Israel qualified a squad of rhythmic gymnasts for the individual and group all-around by finishing in the top 15 (for individual) and top 10 (for group) at the 2015 World Championships in Stuttgart, Germany. The competitors in the team event all made their first Olympic debut. The group was considered Israel's best chance for a gold at the Olympics after they had finished in first place for the hoops and clubs disciplines at the European Championships. In the first round, Israel finished in sixth place. The team performed worse in the second round, with their score the worst among all teams.

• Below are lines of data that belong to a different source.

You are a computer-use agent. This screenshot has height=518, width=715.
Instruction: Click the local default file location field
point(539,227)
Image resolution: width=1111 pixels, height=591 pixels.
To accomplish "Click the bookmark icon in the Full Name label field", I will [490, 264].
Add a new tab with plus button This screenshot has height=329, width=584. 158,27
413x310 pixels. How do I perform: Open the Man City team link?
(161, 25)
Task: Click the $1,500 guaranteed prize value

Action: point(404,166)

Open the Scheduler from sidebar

The group all-around achieved a total of 34.883 points and qualified for the final after finishing in sixth place in the qualification round. The team finished in sixth place again in the finals round with a total of 34.549 and did not win a medal.

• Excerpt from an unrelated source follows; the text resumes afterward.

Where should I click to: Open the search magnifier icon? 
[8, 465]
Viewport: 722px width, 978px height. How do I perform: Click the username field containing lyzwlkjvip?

Neta Rivkin was the flag bearer of the Israeli team at Rio's opening ceremony, her third Olympic Games, at the age of 24. In her first rotation, the ball, she scored 17.866 and was in 6th place out of 26 competitors, but she dropped the hoop and ribbon in her next two rotations. She came in 13th overall in the individual qualification round, with a total score of 69.223 points, and consequently did not advance into the top 10 finals. Rivkin announced her retirement from gymnastics in a press conference following the Olympics.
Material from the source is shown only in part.